Not everything is rancid, though. Wahl concedes, “The beets we have been serving are fairly satisfactory, but are not desirable.”

“It Is True That Dr. Tracy Had Some Brains in a Container”

Finally, we turn from the deadpan Wahl to a brainpan spill. In 1949, a night watchman complained about walking into a gray drizzle of — well, let’s leave it to Paul G. Roofe, professor of anatomy, to explain. From his October 7 letter to Building and Grounds Superintendent C.G. Bayles: “Now, it is true that Dr. Tracy had some brains in a container when the night watchmen went through the building. It is quite possible that perhaps one or two were in the sink, but it was water that was dripping in the hallway from a leaky sink.”

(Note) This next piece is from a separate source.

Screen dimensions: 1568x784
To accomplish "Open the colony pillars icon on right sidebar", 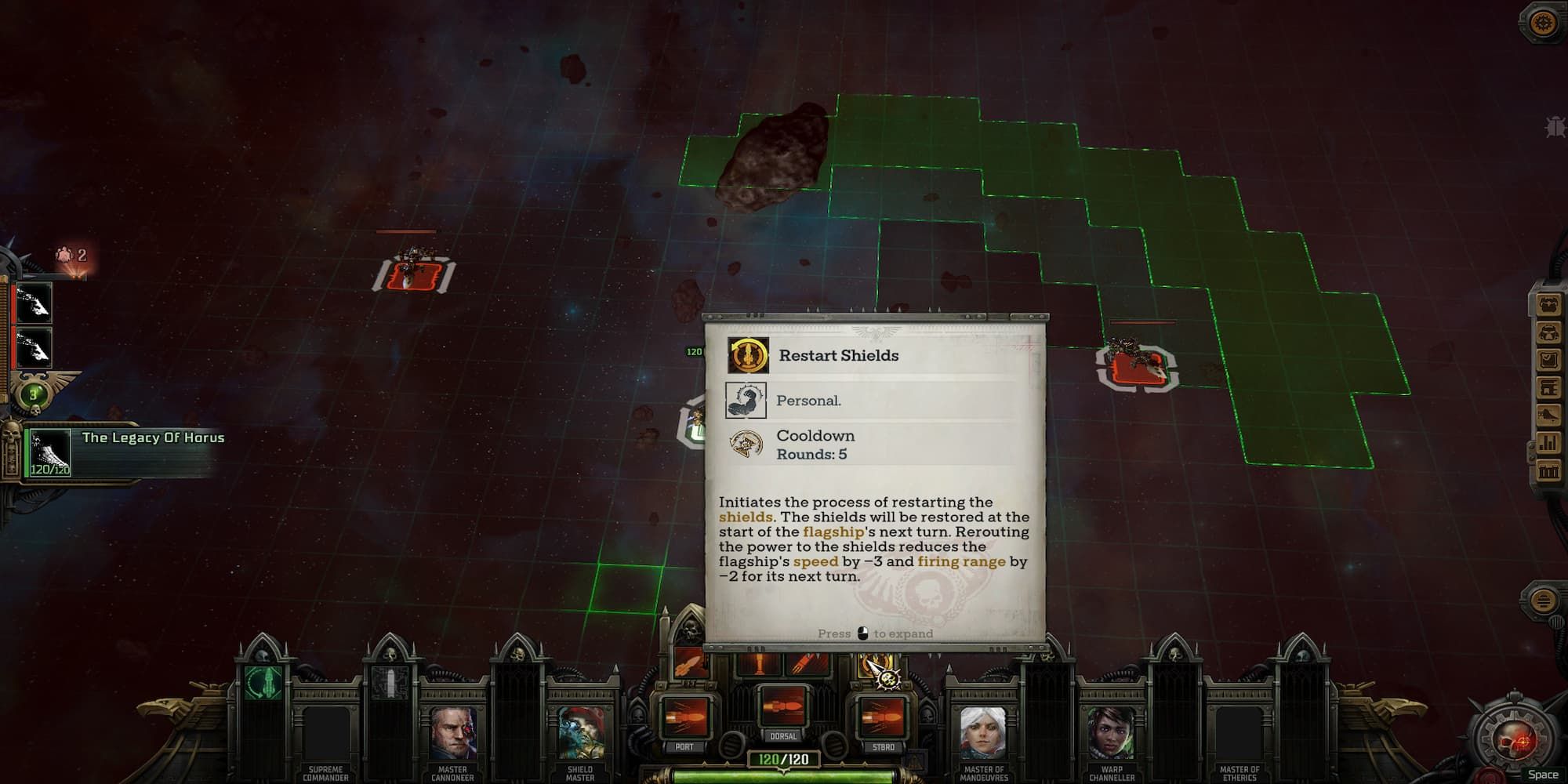I will (x=1550, y=470).
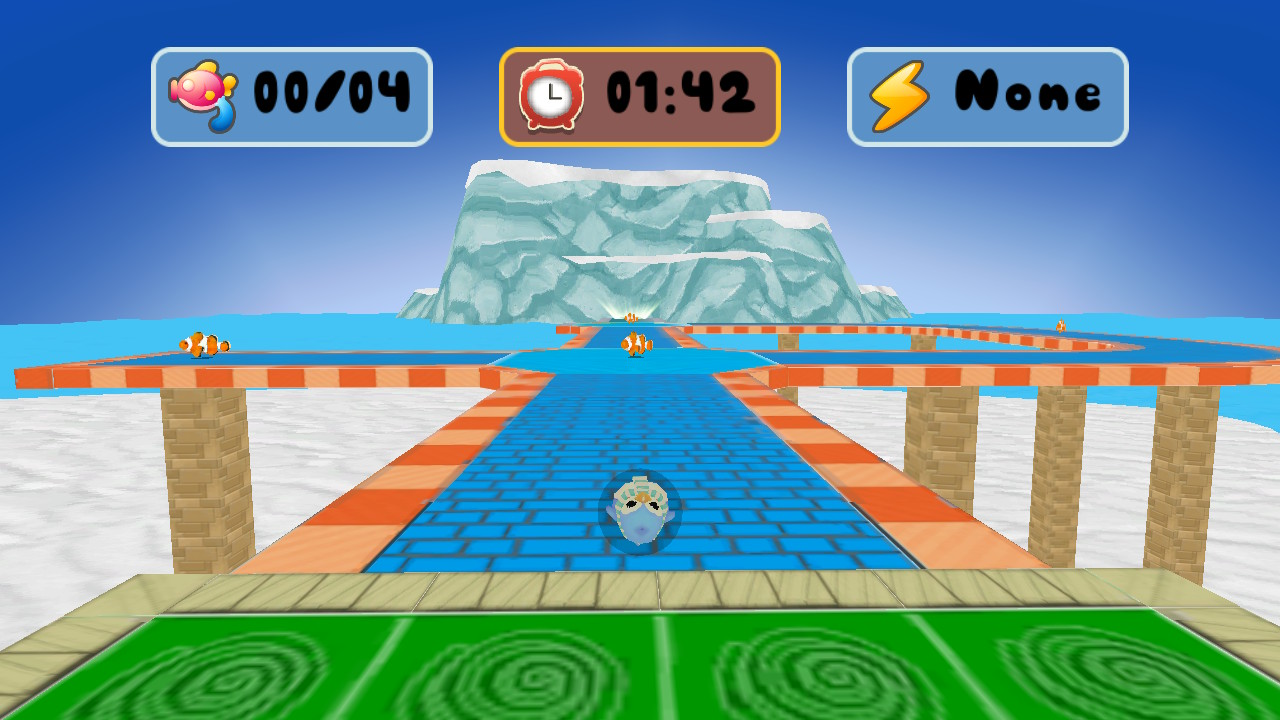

Though he stands firm on the impossibility of hallway brain-drip, Roofe admits that the Department of Anatomy has been plagued by several leaky sinks. “I shall have these necessary repairs made and I can assure you that no water coming from any brains or any other part of the human body will drip on anyone in that part of the building.”

Your Crap Archivist plans to dig deeper into Hulston’s marvels in the months ahead. Until then, keep your feet on the ground and your brains in their containers.